So, Domino administrators: what are your feelings about SSL lately? Do they include, perhaps, stress? It's "oh crap, my servers are broken" season again, and this time the culprit is a change in Apple's operating systems. Fortunately, in this case, the problem isn't as severe as an outright security vulnerability like POODLE and, better still, there is a definitive statement from IBM indicating that they are going to bring their security stack up to snuff almost in time.
But this isn't the first time we've been in this position, nor will it be the last. The focus on cracking and hardening TLS, particularly in the context of HTTPS, is not going to let up any time soon, nor will the basic movement towards encryption everywhere. So I would like to reiterate my stance: Domino is not suitable for direct external exposure via HTTP. The other protocols are problematic as well, but HTTP is the big one and, fortunately, the easiest to solve.
Whenever I've made this exhortation, part of the response I get is that administrators "should not" have to take this step. That Domino should be fully modern in its security stack or, at least, that IBM should handle this problem for them in one way or another. Or that one of Domino's traditional strengths is its all-on-one nature, with a single easy installation that takes care of everything, and that installing a separate web server is a complicated step that administrators shouldn't have to take.
The promise of an integrated server system that took care of everything is a great promise, but it's always been extremely difficult to achieve, even for a platform firing on all cylinders. No matter the ideal, Domino does not perform at this level, and I still maintain that it should not need to. Outside of Domino and PHP, the application server is not generally expected to also be a full-fledged front-end web server, for exactly this sort of reason. Domino's job with respect to the web is to generate and serve up HTML, JSON, and other content; it's something else's job to make sure that that leaves your company's network securely.
If you still maintain that this should be Domino's job due to how much you pay for licensing, then that's a conversation between you and your IBM sales rep. I, though, am entirely fine with a paid-for app server not covering this ground, and that's in large part because the products that do perform this task are superb and often open-source.
These other products – nginx, Apache, HAProxy, and so forth – are made for this job. This flurry of SSL/TLS features and bugs you've been hearing about? These are all implemented or fixed in dedicated products, sometimes years before they come to your attention. And when new problems crop up, they're fixed and talked about immediately across the web, with guides for what to do appearing as soon as the problem arises.

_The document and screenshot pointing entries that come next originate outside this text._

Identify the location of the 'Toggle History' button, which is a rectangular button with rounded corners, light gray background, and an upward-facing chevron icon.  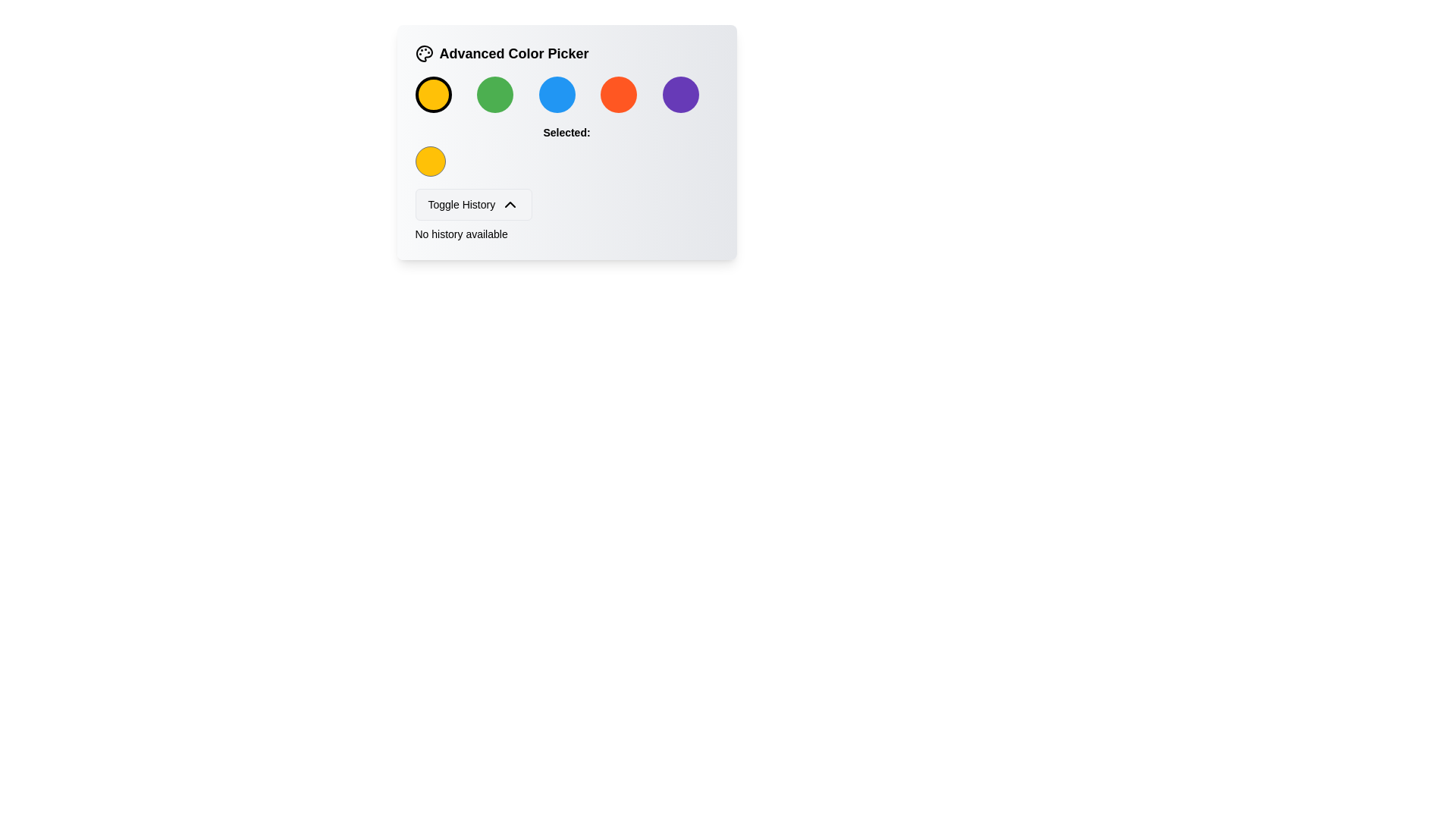
(472, 205).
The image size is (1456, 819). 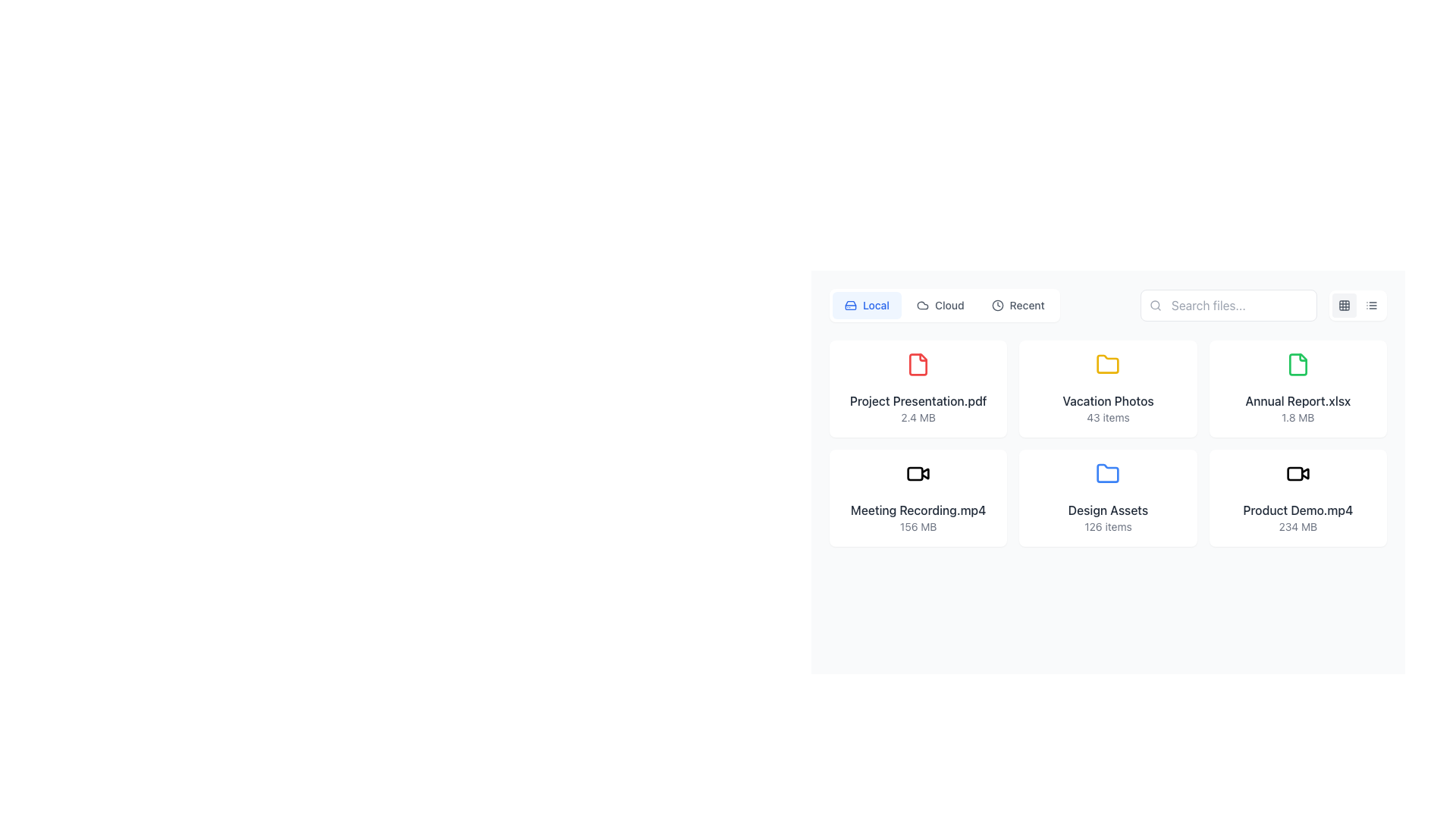 I want to click on the Card-style file preview located in the top row of the grid layout, so click(x=918, y=388).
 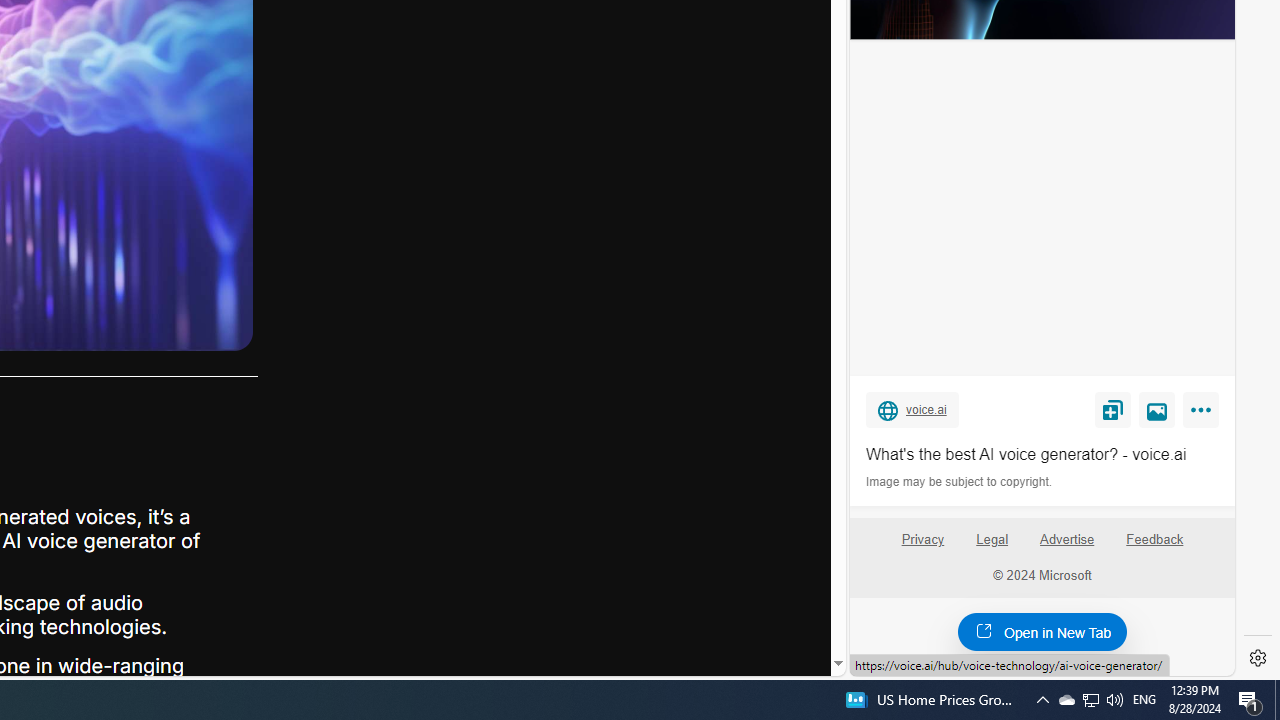 What do you see at coordinates (921, 547) in the screenshot?
I see `'Privacy'` at bounding box center [921, 547].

Is it easier to continue using Domino HTTP directly than to set up a reverse proxy? Sure! Well, sort of, when there's not an active disaster to mitigate. And, much like how keeping an XPages (or other web) app up to spec and working on all target devices is more complicated than a legacy Notes app, sometimes that's just how the world goes. Deciding that it's complexity you don't want, or that your company's policy doesn't allow for an additional server, is not a tenable stance. Unless you're Apple, your company's policy will not bend the arc of the industry.
So, I implore you, at least give this kind of setup a real look and a trial run. I think you'll find that the basic setup is not dramatically more complicated than just Domino alone and will also open the door to new non-security features like improving page load speeds on the fly. If you want, with eyes open, to maintain an externally-facing Domino HTTP stack, that's fine, but I'll see you when the next security apocalypse comes around.